In early 2020, OKEx made headlines by announcing the destruction of 700 million unsold OKB tokens, sparking a surge of over 50% in its price. The move triggered a chain reaction: ZB and Huobi followed with aggressive buyback and burn plans, pushing HT and ZB up by more than 20%.
Here’s how major platforms approach token burns:
- Binance (BNB): Burns quarterly using 20% of net profits
- Huobi (HT): Repurchases with 20% of global spot and futures income, plus additional burns via FastTrack listings
- OKEx (OKB): Uses 30% of spot trading fees for buybacks
- ZB (ZB): Funds burns through secondary market purchases; has already destroyed 1.4 billion ZB tokens
- FTX (FTT): Utilizes platform revenue for periodic buybacks
Despite different models, all aim for the same goal: long-term token appreciation through controlled supply.
As of recent data:
- ZB led with a YTD gain of 71.63%
- HT rose by 67.08%
- BNB climbed 57.12%
While BNB maintains the largest circulating market cap at $2.04 billion, HT and OKB are closing the gap—evidence of growing investor confidence in diversified exchange ecosystems.

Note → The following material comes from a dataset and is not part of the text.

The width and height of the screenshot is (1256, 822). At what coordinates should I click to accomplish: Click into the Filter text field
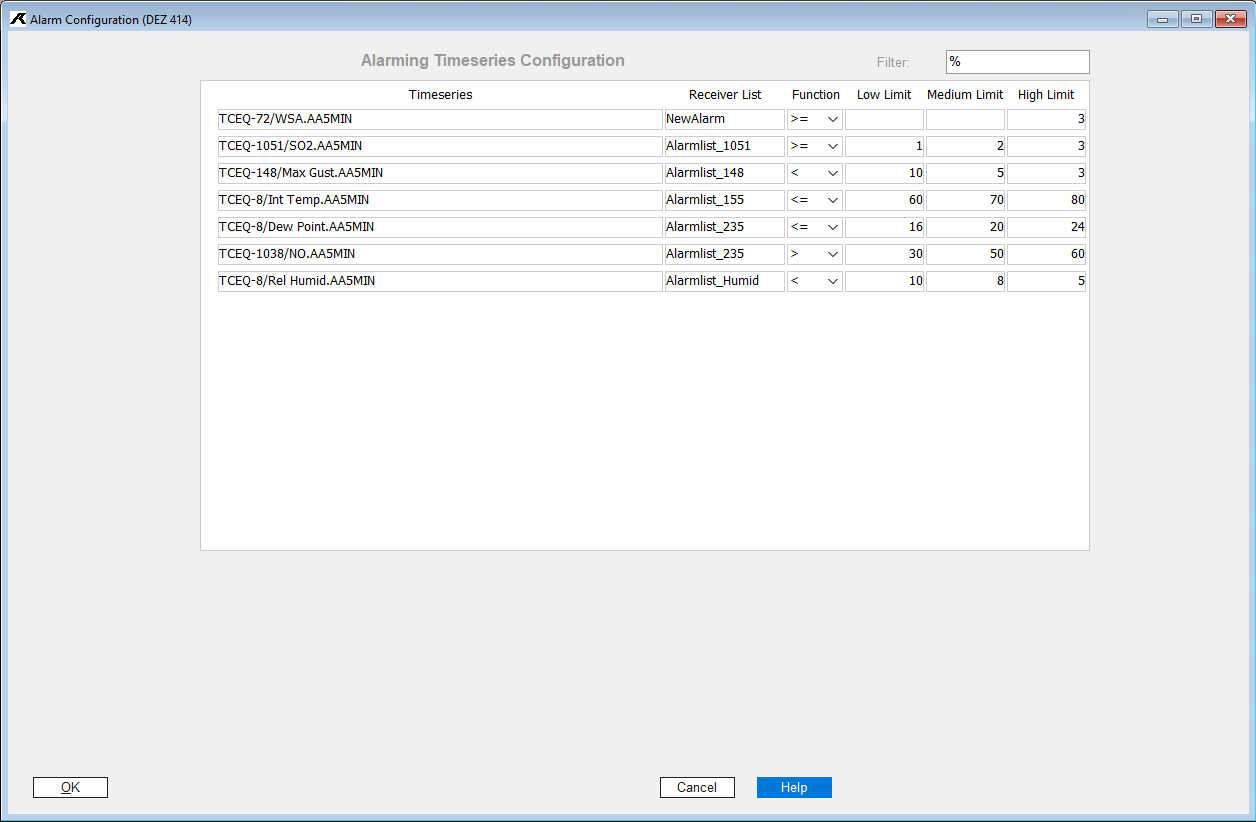1017,62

Comparative Analysis: Binance, Huobi, and ZB
To better understand performance drivers, let's focus on three major Chinese-originated exchanges: Binance, Huobi, and ZB.
Token Supply & Burn Efficiency
| Exchange | Initial Supply | Tokens Burned | Remaining Supply | Burn Ratio |
|---|---|---|---|---|
| Binance (BNB) | 200M | 17M | 183M | 8.5% |
| Huobi (HT) | 500M | 42M | 458M | 8.4% |
| ZB (ZB) | 2.1B | 1.4B | 700M | 66.67% |
Notably, ZB leads in burn ratio—over two-thirds of its total supply has been eliminated. While this doesn’t directly translate to higher profitability, it signals strong commitment to scarcity and long-term value.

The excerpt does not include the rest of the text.